*Task to complete*: Exactly the lines below from the one with "Click the magnifier icon in search box" up to and including the one with "Select column B header" make up the answer, with nothing else added.

(Dataset entries)
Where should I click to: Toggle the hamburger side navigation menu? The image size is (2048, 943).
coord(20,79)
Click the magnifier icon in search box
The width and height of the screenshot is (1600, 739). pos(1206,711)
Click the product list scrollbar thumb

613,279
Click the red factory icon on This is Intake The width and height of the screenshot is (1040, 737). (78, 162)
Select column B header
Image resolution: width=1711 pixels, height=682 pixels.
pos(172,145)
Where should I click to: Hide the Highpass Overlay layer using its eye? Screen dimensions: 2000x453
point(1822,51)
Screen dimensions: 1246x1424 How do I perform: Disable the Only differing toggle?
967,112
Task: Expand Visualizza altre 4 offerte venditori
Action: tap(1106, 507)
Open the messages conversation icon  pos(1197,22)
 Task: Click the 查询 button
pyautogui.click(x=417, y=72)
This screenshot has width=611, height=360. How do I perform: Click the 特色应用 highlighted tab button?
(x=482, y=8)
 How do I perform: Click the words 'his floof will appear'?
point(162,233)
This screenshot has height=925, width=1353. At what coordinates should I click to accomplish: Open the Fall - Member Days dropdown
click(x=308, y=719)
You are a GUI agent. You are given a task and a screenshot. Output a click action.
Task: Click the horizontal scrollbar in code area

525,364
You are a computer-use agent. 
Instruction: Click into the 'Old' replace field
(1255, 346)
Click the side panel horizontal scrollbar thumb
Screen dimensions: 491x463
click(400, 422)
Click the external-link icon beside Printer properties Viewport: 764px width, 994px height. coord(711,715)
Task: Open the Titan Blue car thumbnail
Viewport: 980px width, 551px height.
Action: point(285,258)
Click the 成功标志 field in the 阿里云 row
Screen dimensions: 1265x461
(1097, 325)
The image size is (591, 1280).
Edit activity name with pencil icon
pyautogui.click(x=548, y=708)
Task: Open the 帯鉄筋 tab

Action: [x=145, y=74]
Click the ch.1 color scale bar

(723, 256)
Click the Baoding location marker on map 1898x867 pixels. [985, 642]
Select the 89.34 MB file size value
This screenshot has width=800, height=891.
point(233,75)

*Task answer*:
Click the magnifier icon in search box
The width and height of the screenshot is (1600, 739). pos(1206,711)
Click the product list scrollbar thumb

613,279
Click the red factory icon on This is Intake The width and height of the screenshot is (1040, 737). (78, 162)
Select column B header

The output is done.